アジアで初開催された「NRF APAC」からどんなメッセージを受け取り、今後のビジネスに生かして行けばいいでしょうか?ニューヨークで開催されるNRFとは違った、APAC独自の進化を示す「NRF APAC」。現地の講演・展示・店舗視察から見えてきた最新動向の中から、ユニファイド・コマースとリテールメディアを中心に、顧客体験進化の新潮流についてお話しします。

徳久 真也

株式会社博報堂
コマースデザイン事業ユニット
コマースコンサルティング局 局長
徳久 真也 氏


APAC地域の現況

アジアで初開催された「NRF APAC」からどんなメッセージを受け取り、今後のビジネスに生かして行けばいいのだろうか。毎年ニューヨークで開催される本家「NRF」とは違った、APAC独自の進化を示す「NRF APAC」。現地の講演・展示・店舗視察から見えてきた最新動向の中から、ユニファイドコマースとリテールメディアを中心に、顧客体験進化の新潮流について解説する。

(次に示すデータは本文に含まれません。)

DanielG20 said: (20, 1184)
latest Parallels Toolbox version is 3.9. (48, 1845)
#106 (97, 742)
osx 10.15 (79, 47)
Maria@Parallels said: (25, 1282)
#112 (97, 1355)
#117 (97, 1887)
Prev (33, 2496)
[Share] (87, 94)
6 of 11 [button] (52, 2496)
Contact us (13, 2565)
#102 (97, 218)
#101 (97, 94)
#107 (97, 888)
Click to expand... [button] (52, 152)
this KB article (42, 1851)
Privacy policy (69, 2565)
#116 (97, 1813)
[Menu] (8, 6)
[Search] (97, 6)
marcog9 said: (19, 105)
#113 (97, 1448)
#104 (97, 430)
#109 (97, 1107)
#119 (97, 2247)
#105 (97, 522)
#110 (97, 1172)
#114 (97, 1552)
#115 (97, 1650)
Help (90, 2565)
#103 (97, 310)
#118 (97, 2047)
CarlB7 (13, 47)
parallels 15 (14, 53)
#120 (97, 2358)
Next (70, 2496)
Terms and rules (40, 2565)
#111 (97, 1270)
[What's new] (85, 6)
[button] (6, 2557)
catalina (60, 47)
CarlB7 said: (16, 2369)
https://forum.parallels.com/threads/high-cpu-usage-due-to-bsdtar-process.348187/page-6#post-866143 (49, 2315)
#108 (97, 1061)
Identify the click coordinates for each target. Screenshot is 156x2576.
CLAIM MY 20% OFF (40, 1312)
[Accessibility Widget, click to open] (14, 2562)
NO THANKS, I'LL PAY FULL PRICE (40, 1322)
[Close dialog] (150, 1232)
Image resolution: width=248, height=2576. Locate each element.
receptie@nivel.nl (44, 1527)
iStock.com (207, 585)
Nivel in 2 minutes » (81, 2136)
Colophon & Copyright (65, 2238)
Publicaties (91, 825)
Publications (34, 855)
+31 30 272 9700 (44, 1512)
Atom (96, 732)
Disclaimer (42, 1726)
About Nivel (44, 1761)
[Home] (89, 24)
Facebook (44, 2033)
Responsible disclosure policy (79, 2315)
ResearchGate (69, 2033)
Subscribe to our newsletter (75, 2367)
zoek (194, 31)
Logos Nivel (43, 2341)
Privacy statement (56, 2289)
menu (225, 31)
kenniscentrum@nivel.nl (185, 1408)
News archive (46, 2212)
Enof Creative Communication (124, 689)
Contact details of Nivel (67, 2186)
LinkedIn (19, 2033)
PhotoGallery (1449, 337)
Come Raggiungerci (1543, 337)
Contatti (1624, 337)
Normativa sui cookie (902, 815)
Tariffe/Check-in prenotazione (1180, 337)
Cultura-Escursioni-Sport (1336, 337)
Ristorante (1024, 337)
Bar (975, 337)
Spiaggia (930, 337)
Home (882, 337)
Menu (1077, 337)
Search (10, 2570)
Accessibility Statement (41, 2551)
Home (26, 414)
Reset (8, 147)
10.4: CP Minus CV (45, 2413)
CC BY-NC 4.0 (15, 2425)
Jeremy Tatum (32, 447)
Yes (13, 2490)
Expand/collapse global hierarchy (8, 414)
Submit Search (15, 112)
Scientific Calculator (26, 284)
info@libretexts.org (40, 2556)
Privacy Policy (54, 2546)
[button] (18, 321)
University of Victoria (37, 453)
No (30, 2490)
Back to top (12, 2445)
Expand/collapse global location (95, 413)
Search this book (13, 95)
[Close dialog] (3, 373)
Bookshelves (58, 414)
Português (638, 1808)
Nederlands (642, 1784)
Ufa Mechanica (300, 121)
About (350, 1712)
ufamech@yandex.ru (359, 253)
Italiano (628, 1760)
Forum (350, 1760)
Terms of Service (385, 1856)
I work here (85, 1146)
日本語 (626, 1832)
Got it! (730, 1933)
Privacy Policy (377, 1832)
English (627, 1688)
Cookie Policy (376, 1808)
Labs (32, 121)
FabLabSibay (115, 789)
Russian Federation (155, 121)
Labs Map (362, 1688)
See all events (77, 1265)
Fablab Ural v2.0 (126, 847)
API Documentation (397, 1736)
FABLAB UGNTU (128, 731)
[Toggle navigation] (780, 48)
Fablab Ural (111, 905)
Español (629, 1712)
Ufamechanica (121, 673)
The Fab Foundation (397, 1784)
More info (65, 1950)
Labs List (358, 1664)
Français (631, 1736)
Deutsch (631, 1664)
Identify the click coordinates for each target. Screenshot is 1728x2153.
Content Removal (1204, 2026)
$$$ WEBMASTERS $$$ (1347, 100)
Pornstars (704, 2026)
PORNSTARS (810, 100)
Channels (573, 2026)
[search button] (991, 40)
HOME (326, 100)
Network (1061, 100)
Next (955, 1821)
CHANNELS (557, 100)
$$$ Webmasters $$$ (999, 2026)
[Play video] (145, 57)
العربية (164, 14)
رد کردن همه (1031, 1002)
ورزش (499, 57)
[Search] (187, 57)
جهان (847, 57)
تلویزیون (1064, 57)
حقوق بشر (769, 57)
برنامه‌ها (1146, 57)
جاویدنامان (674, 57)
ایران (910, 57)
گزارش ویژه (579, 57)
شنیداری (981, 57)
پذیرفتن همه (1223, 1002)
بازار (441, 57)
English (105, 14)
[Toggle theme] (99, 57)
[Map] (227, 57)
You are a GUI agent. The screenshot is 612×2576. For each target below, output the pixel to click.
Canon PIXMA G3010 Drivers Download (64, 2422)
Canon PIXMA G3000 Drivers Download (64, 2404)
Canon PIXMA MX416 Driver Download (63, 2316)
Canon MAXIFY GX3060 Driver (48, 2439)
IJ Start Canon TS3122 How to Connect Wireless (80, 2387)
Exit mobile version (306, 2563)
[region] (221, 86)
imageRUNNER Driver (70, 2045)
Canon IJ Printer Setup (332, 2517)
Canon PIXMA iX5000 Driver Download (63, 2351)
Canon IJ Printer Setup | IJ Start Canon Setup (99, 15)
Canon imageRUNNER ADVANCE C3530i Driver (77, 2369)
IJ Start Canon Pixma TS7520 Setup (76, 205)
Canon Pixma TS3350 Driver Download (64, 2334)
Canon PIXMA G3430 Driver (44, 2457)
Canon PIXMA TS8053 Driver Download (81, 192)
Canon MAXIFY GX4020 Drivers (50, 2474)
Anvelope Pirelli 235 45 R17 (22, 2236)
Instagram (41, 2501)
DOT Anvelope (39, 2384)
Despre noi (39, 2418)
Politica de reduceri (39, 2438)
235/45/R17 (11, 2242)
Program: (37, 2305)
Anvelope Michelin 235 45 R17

APACは経済停滞国と経済成長国の二つに分けられる。前者は、日本・ニュージーランド・オーストラリア・タイ・ミャンマー・中国などで、後者はそれ以外の国々だ。 GDP成長率と人口増減の数字を見ると、停滞国の場合はどちらも減少傾向となり、成長国では増加していることがわかる。若く人口が多い地域には活力があるため、デジタルネイティブの消費者も増加。1日あたりのソーシャルメディア利用時間を比較しても、成長国側が多いことが示されている。所得面では日本を上回るような国も(都市部では)多く出てきており、経済水準も高まっている。

オムニチャネルからユニファイドコマースへ

ユニファイドコマースは、オムニチャネルを1歩進めた考え方で、オフライン・オンライの垣根が融解して統合されていくことが当たり前になる中で、「顧客体験」の提供を行っていくこと。ハード面のインフラ投資アプリ、顧客データベース、ビジネスインテリジェンスツールの構築のもとに、ソフト的な顧客体験がどうなるかというポイントが置かれ始めている。

アジアパシフィックならではのユニファイド(融合の仕方)として考えられるのは、オンライン・オフラインチャネルのユニファイドではなく、買い物体験・食体験・エンターテインメント体験、これら3つの体験のユニファイドのことを指している。シンガポールをはじめ、多民族・多文化の国が多いことから多様性を求められる土壌であり、外食文化も根付いている。こうした背景からも買い物だけのコマースが成立しにくかったと言える。
アジアでは都市部に小型ショッピングモールが多数見受けられる。アメリカにあるような郊外の巨大なショッピングモールとは全く性質は異なる。アジアのショッピングモールは、買い物・食・エンターテインメントが三位一体となり、それぞれの個性が際立っているのが特徴的だ。モールよってもコンセプトや打ち出しが異なり、多様性あふれるユニファイドコマースが展開されていると考えることができる。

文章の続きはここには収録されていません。